_TEXTE DE LA PAGE:_
◆ ◆ ◆

Le dixième se levait aussi sur toutes les rentes à constitution sur des particuliers, des rentes viageres, douaires, et pensions créées et établies par contrats, jugements, obligations, ou autres actes portant intérêts, et aussi sur tous les droits, revenus, et émoluments de quelque nature qu'ils fussent, attribués tant aux officiers royaux qu'autres particuliers ; corps ou communautés, soit qu'ils leur eussent été aliénés ou réunis. Il en était de même des octrais et revenus patrimoniaux, communaux, et autres biens et héritages des villes, bourgs, villages, hameaux, et communautés ; droits de messageries, carosses, et coches, tant par terre que par eau, et généralement de tous les autres biens, de quelque nature qu'ils fussent, qui produisent un revenu.

Et comme les propriétaires des fonds et héritages, maisons et offices, qui devaient des rentes à constitution, rentes viageres, douaires, pensions, ou intérêts, payaient le dixième de la totalité du revenu des fonds sur lesquels les rentiers, pensionnaires, et autres créanciers avaient à exercer, ou pouvaient exercer leurs créances ; le dixième dû par ces rentiers, pensionnaires, ou autres créanciers, était à la décharge des propriétaires des fonds, à l'effet de quoi ils étaient autorisés en payant les arrérages de rentes, pensions, ou intérêts, d'en retenir le dixième, en justifiant par eux de la quittance du payement du dixième des revenus de leurs fonds.

Il en était de même des particuliers, officiers, corps et communautés qui jouissent des droits, revenus et émoluments, octrais, revenus patrimoniaux, communaux, et autres biens et héritages, et droits de messageries, carrosses, coches et autres : comme ils payaient le dixième de la totalité du revenu, il leur était aussi permis de retenir le dixième des charges.

Les particuliers commerçans et autres dont la profession est de faire valoir leur argent, devaient aussi payer le dixième de l'industrie, c'est-à-dire à proportion de leurs revenus et profits.

Les rôles du dixième, lorsqu'il a lieu, sont arrêtés au conseil, et le dixième est payable en quatre termes égaux, aux quatre quartiers accoutumés de l'année, par préférence à toutes autres créances, même aux autres deniers du roi.

Les fermiers, locataires, receveurs et autres qui exploitent les biens d'autrui, ne peuvent vider leurs mains de ce qu'ils doivent aux propriétaires, qu'en justifiant par ceux-ci du payement du dixième, si mieux n'aiment les propriétaires consentir que leurs fermiers, locataires et autres débiteurs paient le dixième en leur acquit.

Pour fixer le montant du dixième dû. on oblige chaque particulier de donner au bureau de l'intendant sa déclaration des biens et droits qu'il possède sujets au dixième, à peine de payer le double, et même le quadruple en cas de fausse déclaration.

◆ ◆ ◆

_TRAVAIL DEMANDÉ:_
**A.** Réécrivez le passage du texte sur le dixième compris entre « Le dixième se » et « produisent un revenu. », inclus, en remplaçant « hameaux » par « paroisses ».
**B.** D'après le texte sur le dixième, répondez brièvement :
(i) À proportion de quoi les commerçants payaient-ils le dixième de l'industrie ?
(ii) En combien de termes le dixième est-il payable ?
(iii) À quel bureau chaque particulier doit-il donner sa déclaration des biens et droits sujets au dixième ?

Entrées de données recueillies

◆ ◆ ◆

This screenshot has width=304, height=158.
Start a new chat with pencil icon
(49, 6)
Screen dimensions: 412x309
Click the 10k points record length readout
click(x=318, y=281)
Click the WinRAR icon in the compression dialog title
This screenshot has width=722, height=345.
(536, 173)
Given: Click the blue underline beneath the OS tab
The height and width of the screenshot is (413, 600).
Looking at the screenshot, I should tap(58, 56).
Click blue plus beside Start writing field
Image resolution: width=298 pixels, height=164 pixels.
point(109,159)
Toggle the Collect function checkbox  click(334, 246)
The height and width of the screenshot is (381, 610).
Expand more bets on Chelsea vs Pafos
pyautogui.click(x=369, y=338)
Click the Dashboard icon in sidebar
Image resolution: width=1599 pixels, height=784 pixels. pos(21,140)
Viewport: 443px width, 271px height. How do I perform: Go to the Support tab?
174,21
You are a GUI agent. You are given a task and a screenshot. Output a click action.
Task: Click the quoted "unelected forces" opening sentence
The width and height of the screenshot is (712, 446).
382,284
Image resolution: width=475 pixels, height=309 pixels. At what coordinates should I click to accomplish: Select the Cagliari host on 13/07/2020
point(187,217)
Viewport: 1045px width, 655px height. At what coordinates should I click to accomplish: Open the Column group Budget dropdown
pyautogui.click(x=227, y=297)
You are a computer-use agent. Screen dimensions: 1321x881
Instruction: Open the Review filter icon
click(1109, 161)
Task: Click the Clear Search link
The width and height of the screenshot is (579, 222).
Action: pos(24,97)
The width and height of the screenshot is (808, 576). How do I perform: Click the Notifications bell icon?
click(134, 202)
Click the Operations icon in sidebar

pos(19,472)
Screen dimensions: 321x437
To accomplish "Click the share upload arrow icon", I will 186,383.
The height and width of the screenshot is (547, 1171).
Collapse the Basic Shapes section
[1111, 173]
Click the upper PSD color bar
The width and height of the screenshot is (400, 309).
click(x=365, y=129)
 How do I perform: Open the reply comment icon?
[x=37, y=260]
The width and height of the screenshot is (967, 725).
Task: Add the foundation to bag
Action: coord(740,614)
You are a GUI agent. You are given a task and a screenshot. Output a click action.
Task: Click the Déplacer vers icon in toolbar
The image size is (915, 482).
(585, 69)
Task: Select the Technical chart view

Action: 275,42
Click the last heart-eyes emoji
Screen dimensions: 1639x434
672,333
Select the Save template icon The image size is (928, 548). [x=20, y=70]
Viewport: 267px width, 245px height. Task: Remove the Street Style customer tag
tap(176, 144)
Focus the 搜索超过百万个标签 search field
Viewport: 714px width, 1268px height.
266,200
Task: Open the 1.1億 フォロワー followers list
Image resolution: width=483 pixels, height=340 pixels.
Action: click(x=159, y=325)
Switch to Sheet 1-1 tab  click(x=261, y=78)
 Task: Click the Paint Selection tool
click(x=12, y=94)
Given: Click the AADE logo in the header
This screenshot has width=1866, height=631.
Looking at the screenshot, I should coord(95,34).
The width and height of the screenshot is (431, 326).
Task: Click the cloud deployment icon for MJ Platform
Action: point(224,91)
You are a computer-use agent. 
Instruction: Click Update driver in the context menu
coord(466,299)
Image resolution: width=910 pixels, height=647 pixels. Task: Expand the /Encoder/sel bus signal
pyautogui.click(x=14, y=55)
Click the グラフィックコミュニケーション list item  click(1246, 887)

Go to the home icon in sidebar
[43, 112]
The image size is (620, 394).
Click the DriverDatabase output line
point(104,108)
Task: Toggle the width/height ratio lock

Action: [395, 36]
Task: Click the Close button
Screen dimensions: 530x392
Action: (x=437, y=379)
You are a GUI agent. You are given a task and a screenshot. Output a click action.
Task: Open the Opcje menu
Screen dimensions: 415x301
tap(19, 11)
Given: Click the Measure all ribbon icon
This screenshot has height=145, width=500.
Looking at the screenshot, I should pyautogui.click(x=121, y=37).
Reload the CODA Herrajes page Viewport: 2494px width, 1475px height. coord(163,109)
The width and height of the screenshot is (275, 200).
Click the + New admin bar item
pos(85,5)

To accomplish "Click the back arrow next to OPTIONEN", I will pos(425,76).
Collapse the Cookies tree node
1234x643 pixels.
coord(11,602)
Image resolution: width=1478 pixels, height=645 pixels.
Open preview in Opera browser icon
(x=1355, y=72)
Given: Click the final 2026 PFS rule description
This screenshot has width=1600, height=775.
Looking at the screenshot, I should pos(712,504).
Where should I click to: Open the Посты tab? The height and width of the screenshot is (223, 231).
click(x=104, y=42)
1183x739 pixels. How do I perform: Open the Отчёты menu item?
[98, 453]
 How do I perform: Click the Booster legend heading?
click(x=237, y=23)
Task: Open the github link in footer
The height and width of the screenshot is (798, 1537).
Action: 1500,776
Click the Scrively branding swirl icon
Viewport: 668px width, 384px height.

◆ ◆ ◆

_RÉPONSES PAR CONSIGNE:_
**A.**
Le dixième se levait aussi sur toutes les rentes à constitution sur des particuliers, des rentes viageres, douaires, et pensions créées et établies par contrats, jugements, obligations, ou autres actes portant intérêts, et aussi sur tous les droits, revenus, et émoluments de quelque nature qu'ils fussent, attribués tant aux officiers royaux qu'autres particuliers ; corps ou communautés, soit qu'ils leur eussent été aliénés ou réunis. Il en était de même des octrais et revenus patrimoniaux, communaux, et autres biens et héritages des villes, bourgs, villages, paroisses, et communautés ; droits de messageries, carosses, et coches, tant par terre que par eau, et généralement de tous les autres biens, de quelque nature qu'ils fussent, qui produisent un revenu.

**B.**
(i) À proportion de leurs revenus et profits.
(ii) En quatre termes égaux.
(iii) Au bureau de l'intendant.